No se debe estigmatizar la acción política pues es una de las actividades más propias de los seres humanos.

Entonces es una falacia decir que las grandes movilizaciones no son políticas o desde el gobierno devaluarlas acusándolas de políticas.

Las grandes movilizaciones tienen siempre un trasfondo: el cuestionamiento del poder y sus proyectos, planes y programas: sean salariales, de inversión, de control sobre los bienes estatales, de organización del territorio, entre otras. Acordado esto, podemos convenir que todas las movilizaciones son políticas.

Seguramente para el Gobierno del MAS o cualquier otro gobierno, resolver de fondo el problema de la Policía Boliviana no es fácil. Es una institución que nació con taras coloniales que la República no pudo resolver. Es evidente la calidad de primera y segunda clase que existe entre sus oficiales y los suboficiales y la tropa. Las prebendas están para unos y las leyes draconianas para los otros. El disfrute de una extraña calidad de vida para unos y el trabajo autofinanciado para otros. Ya ni hablar de los salarios. Rearmar esa caricatura institucional requiere de otra ingeniería estructural, política, filosófica. Cerrar sería la solución, pero la respuesta sería la implosión social.

Los mal llamados cooperativistas mineros, quieren imponer sus agendas para seguir engordando cuentas particulares sin ningún beneficio para todos los demás bolivianos, (porque todos somos estado y lo que producen sus minas, también nos corresponde a todos por la vía de los impuestos). En estos días, algún atrevido dirigente nos ha hecho recuerdo que ellos fueron el factor que definió la correlación de las fuerzas en los últimos cambios de gobiernos. La amenaza de implosión social no puede ser más explícita.

La clase media tan venida a menos, podría encontrar en la inviabilidad de los plazos de la propuesta de AEROSUR, la expresión de que al gobierno del MAS no le interesa la empresa ni sus fuentes de trabajo y que se está ahuyentando la inversión extranjera: otro motivo de implosión social para la clase media..

Los hermanos del TIPNIS y sus demandas justas pero sutilmente manipuladas por los operadores de la Economía Verde, de pronto se encontraran con las respuestas conocidas desde el gobierno, y el símbolo de la IX Marcha y su inútil sacrificio, se convertirá en el catalizador para que todos los antes nombrados, más los “solidarios” médicos y los “revolucionarios” maestros, sean parte de la gran implosión social.

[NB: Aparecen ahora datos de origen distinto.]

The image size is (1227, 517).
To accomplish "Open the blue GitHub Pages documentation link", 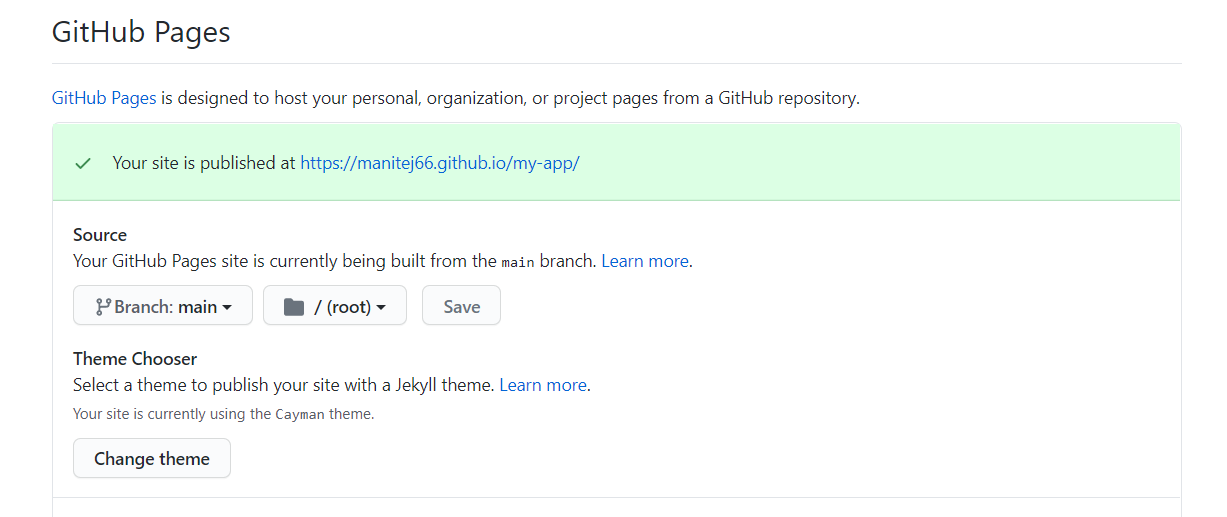I will [104, 98].
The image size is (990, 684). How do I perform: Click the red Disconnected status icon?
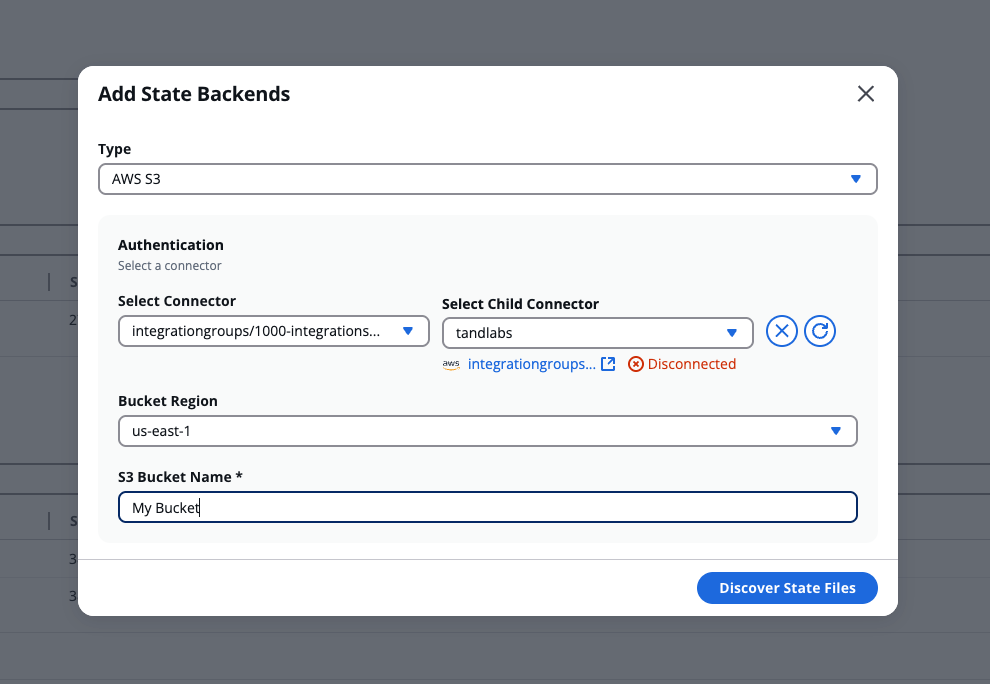click(x=637, y=364)
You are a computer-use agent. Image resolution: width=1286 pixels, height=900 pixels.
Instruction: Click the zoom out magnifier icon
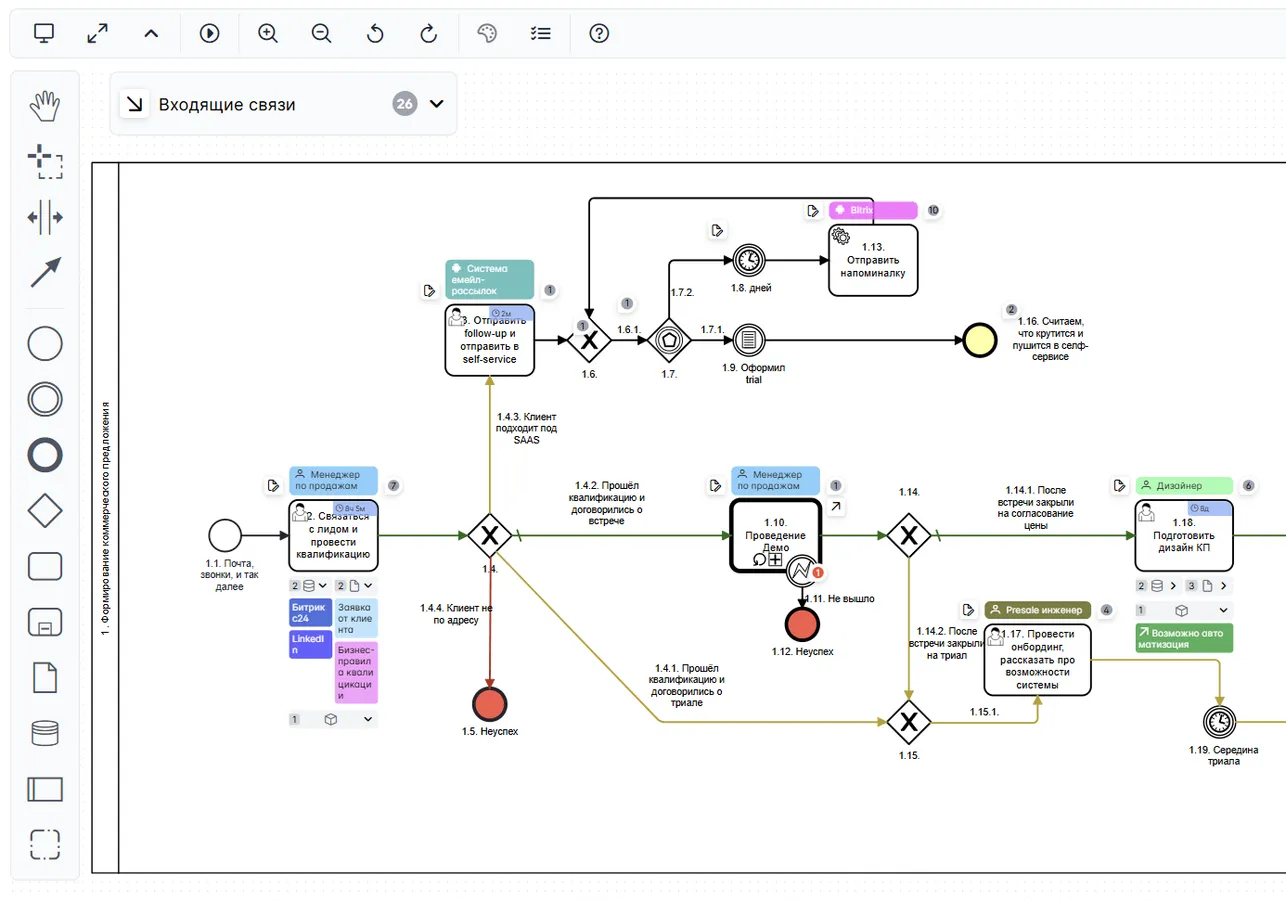pyautogui.click(x=321, y=33)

Cual podría ser el objetivo? el acortamiento de mandato del Presidente Morales, o al menos lograr el juicio ciudadano que “aplace a su gobierno por incapaz y lo anule éticamente” ante la posibilidad de participar en el próximo proceso electoral.

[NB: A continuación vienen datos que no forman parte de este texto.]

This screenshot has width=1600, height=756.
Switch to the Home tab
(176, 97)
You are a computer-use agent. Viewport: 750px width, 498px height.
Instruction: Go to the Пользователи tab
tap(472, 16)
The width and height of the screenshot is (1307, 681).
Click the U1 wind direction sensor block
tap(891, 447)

Golpe? Cual golpe…!!! Implosión democrática de las masas para decir basta al gobierno!!! Ok Mr Obama. Así lo llama usted.

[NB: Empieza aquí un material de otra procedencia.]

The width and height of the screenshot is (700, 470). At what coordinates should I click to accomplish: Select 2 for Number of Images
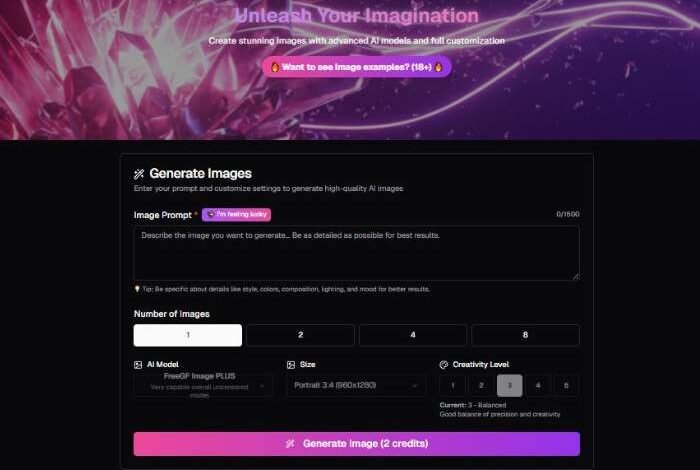(300, 335)
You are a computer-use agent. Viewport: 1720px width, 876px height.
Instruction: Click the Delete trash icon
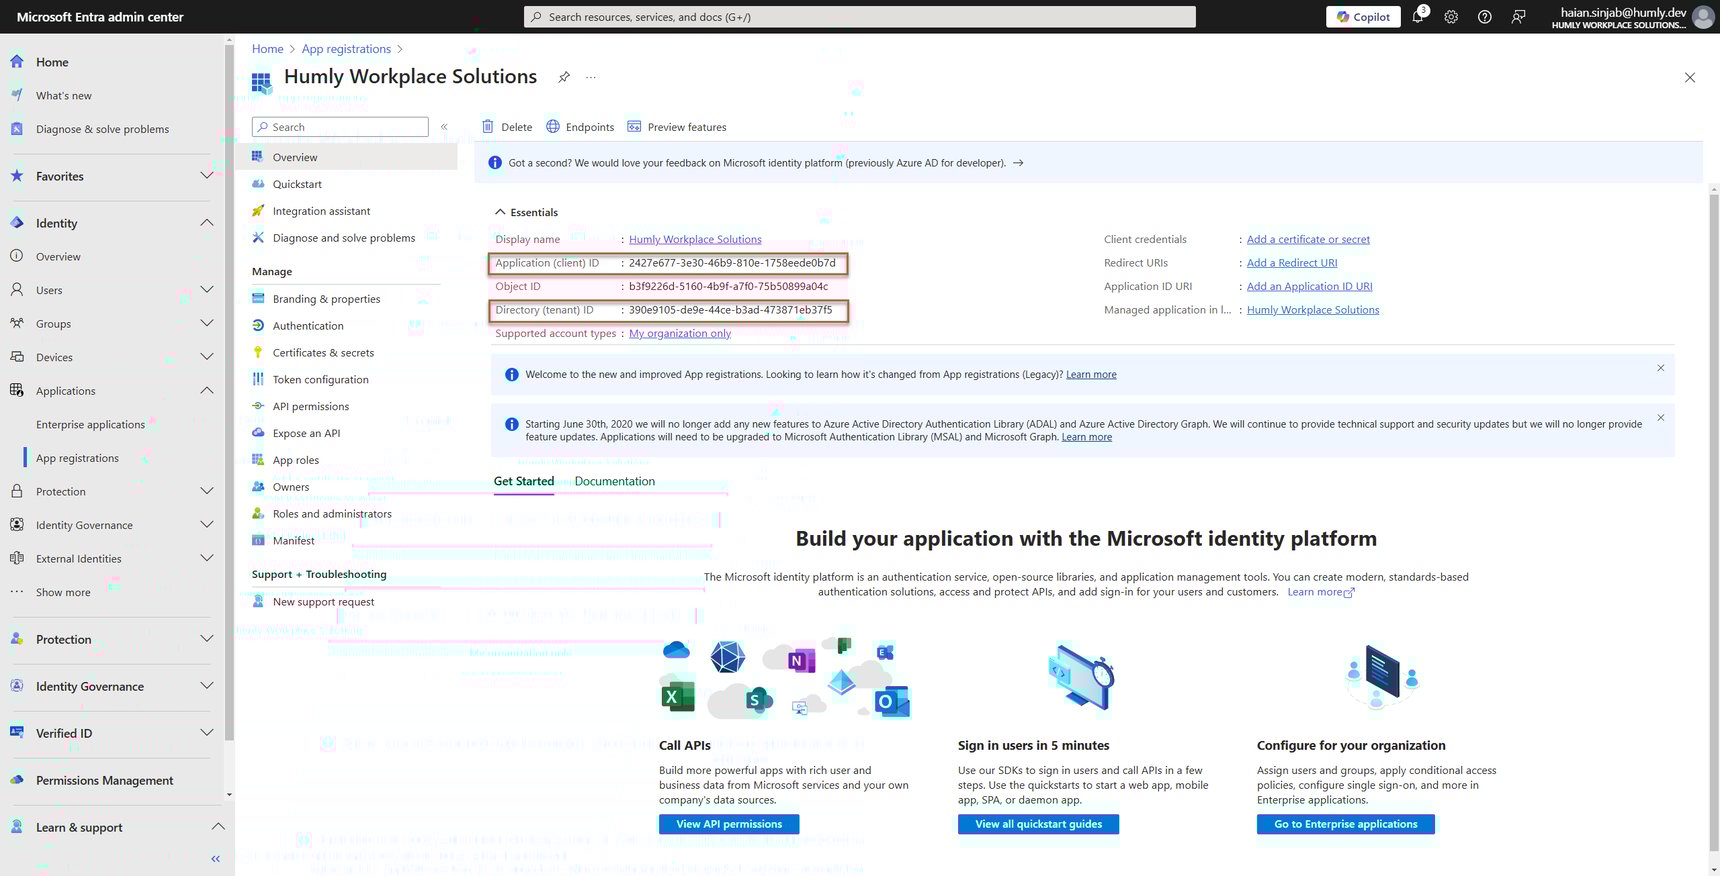(x=488, y=127)
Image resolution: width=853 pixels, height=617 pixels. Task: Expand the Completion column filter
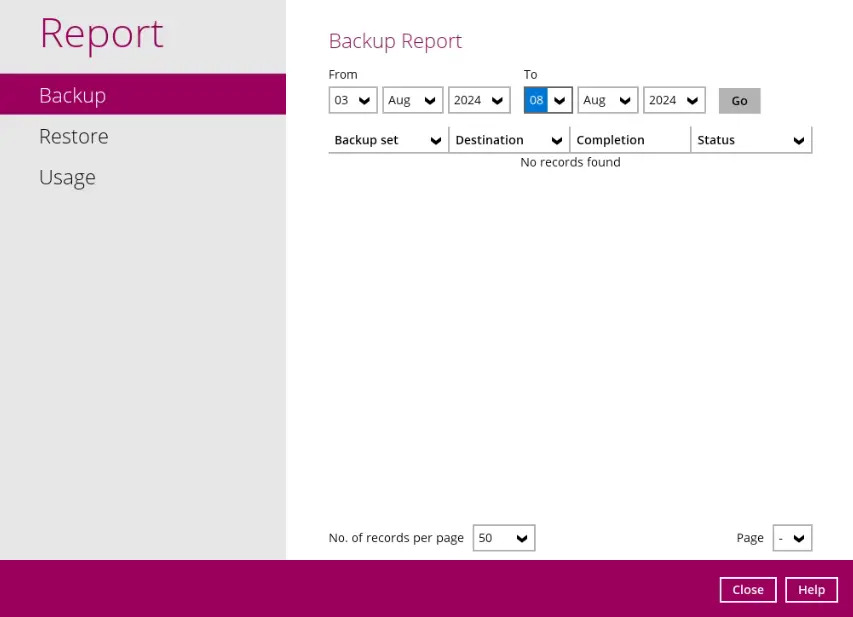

Esas son las barajas con las que ahora juega el imperio. La democracia formal es un fetiche tramposo que ni las reformas necesarias puede satisfacer.

Si no queremos retrocesos, sólo queda radicalizar el llamado “proceso de cambio” y convocar a los bolivianos/as patriotas para organizarlo y recuperar su orientación y sentido, creador de otras formas de poder, partero de la revolución socialista del Vivir Bien y que se engendró para el gobierno de Evo.